(Items from a dataset)
──────

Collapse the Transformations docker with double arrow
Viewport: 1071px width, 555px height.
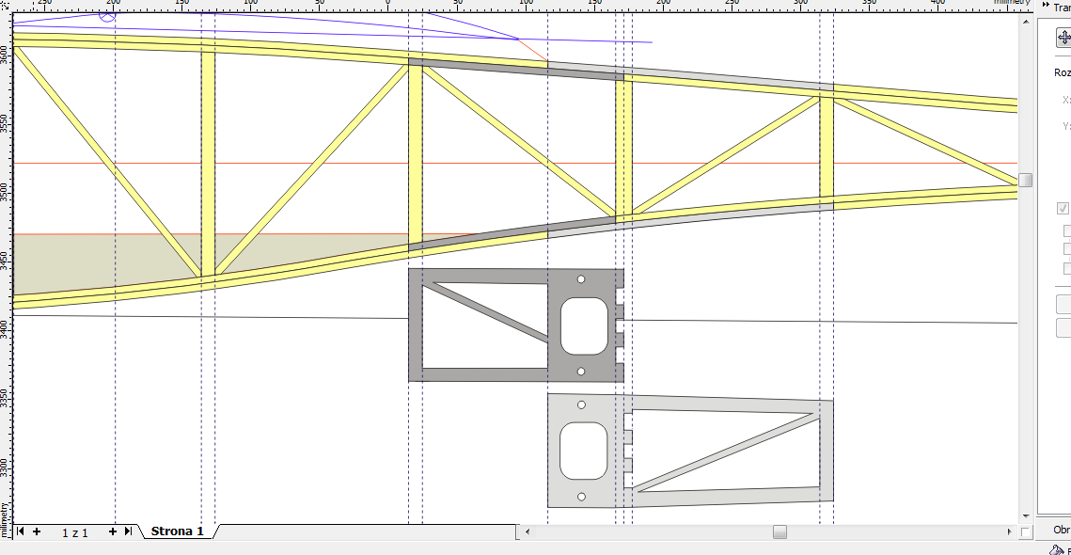[1047, 7]
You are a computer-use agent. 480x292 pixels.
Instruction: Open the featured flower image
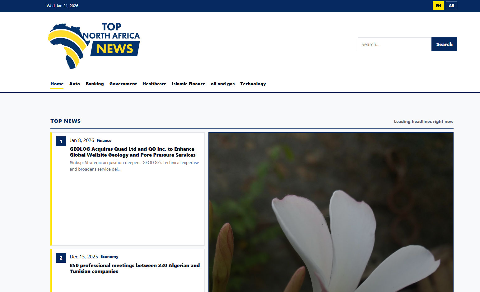(331, 212)
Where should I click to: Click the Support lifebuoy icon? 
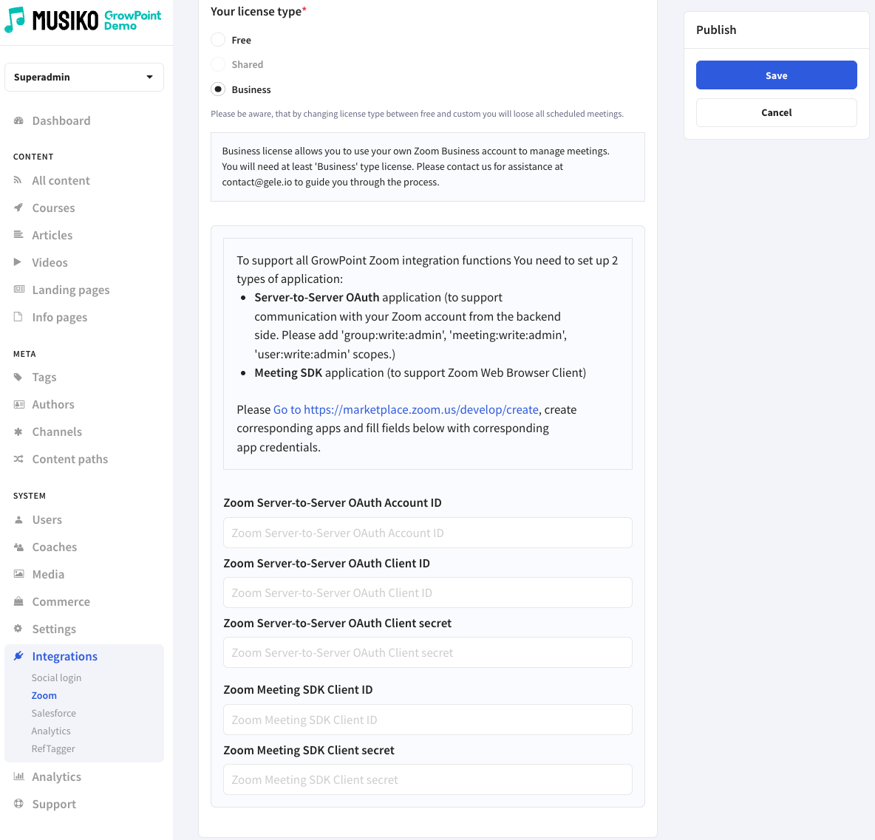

──────

### Work required
Verbatim copy without images: write the records above out in full.

### Task response
Collapse the Transformations docker with double arrow
Viewport: 1071px width, 555px height.
[1047, 7]
You are a computer-use agent. 480x292 pixels.
Instruction: Open the featured flower image
(331, 212)
Where should I click to: Click the Support lifebuoy icon? 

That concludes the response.